# General > Doanalsin's Diary >  Fit's in 'e Groat 'is week?

## Nwicker60

John O’ Groat Journal headlines for September 6

PARENTS would prefer to see designs for a new primary school in Wick improved, delaying its opening rather than a badly designed school opened on time.  Hillhead Primary school parent council chairman, Ewan Pearson, said plans for the proposed new North school have been met with disapproval from parents.
THE enterprising businessman behind the success of Thurso Cinema has been approached by a London-based firm, to help expand its chain of venues.   Impressed by the Caithness venture, Curzon Cinemas has signed  Rob Arthur to spearhead its development in Edinburgh and the West country of England.

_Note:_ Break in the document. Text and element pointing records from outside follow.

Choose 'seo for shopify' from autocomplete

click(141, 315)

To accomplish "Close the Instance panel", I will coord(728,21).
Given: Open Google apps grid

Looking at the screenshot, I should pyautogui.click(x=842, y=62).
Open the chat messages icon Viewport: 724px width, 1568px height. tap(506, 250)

A PROPOSED shipment of bomb-grade nuclear fuel from Dounreay to America, should be subject to greater transparency and more public scrutiny.  The call has come from three anti-nuclear groups who are alarmed at the lack of public information and debate about the movement of the fuel from Caithness to the Savannah River complex in South Carolina.
FAR NORTH MP John Thurso is alarmed at what he says is the UK’s “rush to bomb” countries after he refused to support the prospect of military action in Syria following a horrific chemical attack.  The Lib Dem backbencher has defended his decision not to vote on whether military strikes could be used against President Assad’s regime, but has not ruled out supporting military moves in the future.

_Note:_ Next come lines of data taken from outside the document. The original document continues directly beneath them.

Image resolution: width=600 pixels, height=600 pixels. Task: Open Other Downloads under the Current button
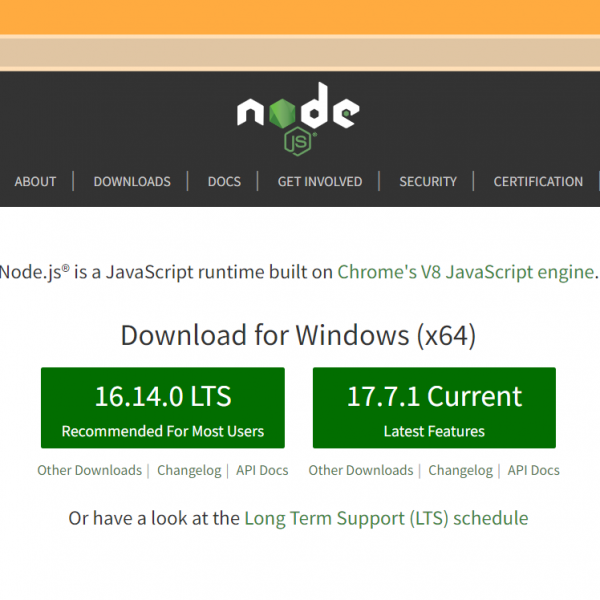click(x=361, y=470)
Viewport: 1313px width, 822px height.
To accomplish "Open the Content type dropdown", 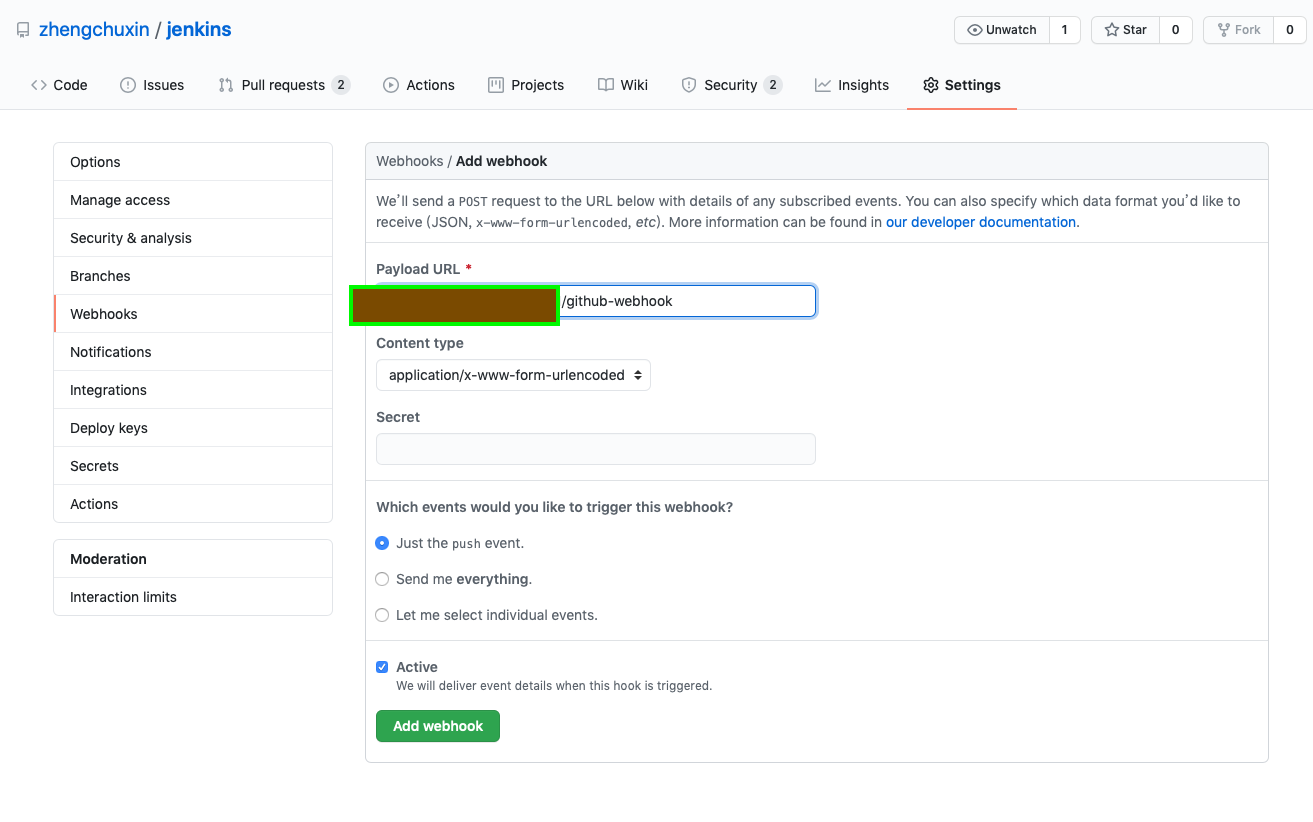I will coord(513,375).
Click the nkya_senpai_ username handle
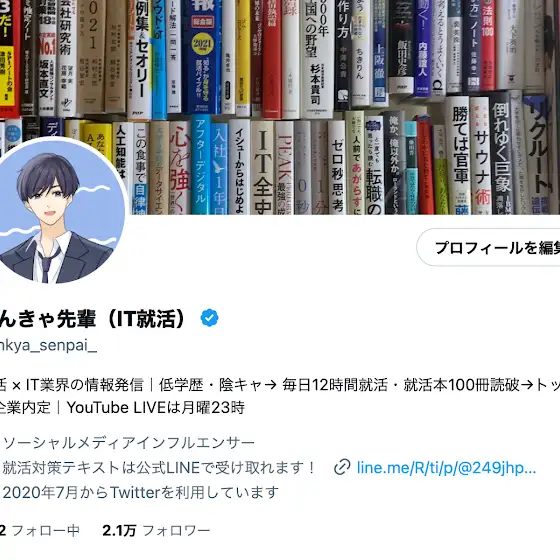This screenshot has height=560, width=560. coord(48,346)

A TEAM of Caithness athletes has returned home from the Special Olympics with armfuls of medals.  The group of nine participants of all ages from the Caithness Disability Multi-Sport charity, travelled down to Bath last week to take part in Britain’s largest sports event for athletes with learning disabilities.   They excelled themselves against the 1700 athletes from England, Scotland and Wales, coming home with seven gold medals, one silver, one bronze, four fourths and many personal bests.
CAITHNESS woman Ashleigh Morris is to take part in her first competitive motor race at Knockhill next weekend, just four months after getting involved in the sport.  Twenty-one-year-old Ashleigh will be participating in the Marangoni Scottish BMW Compact Cup Championship at the Scottish race track on Sunday, September 15.

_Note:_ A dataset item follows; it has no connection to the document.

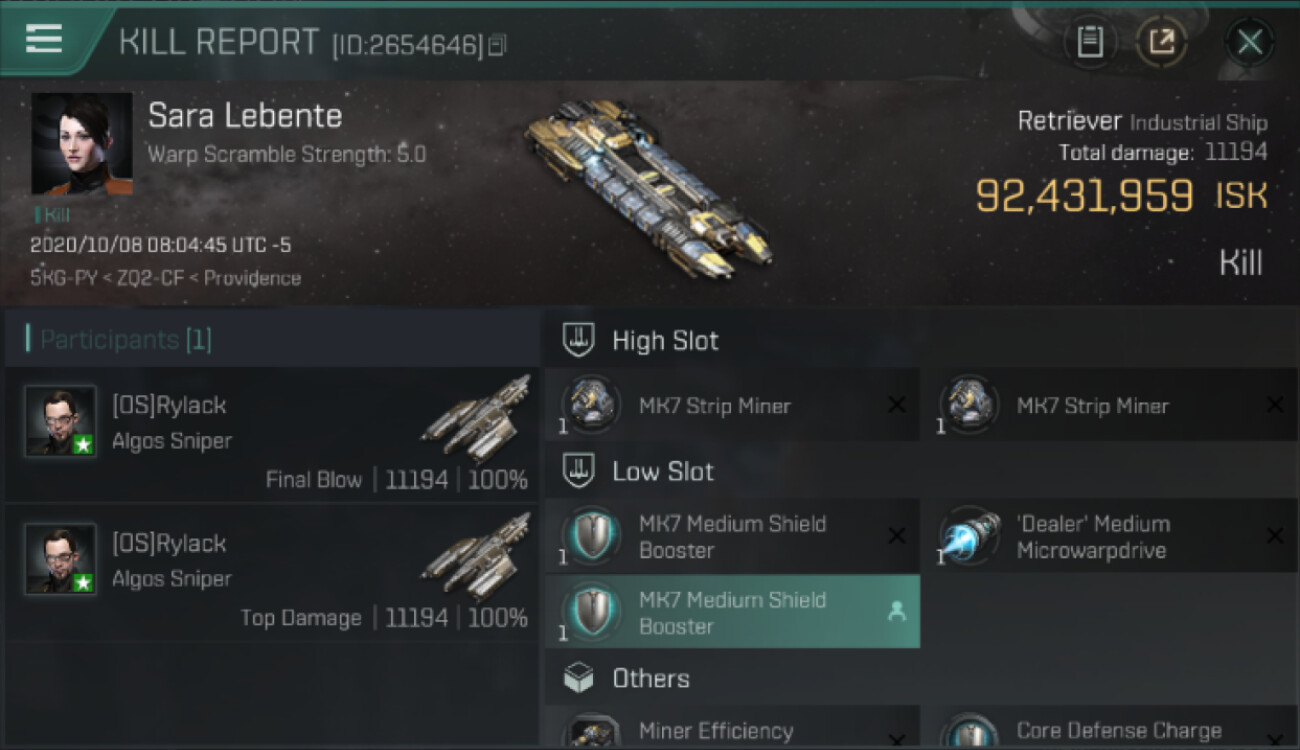Select Core Defense Charge item
The height and width of the screenshot is (750, 1300).
1110,728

THE shop door may be shut, but Amanda Coghill is still very much open for business as she looks to travel the world and share her creative skills.  Amanda’s Creative Florist closed its premises in Dempster Street, Wick for the final time, last Saturday but the award-winning florist is about to take her business to a new level.  Operating as a freelance, Miss Coghill is in talks with customers around the world about creating bouquets and designs for big events.  While also working for clients in Caithness, the only difference is she will no longer be working out of her shop.

----------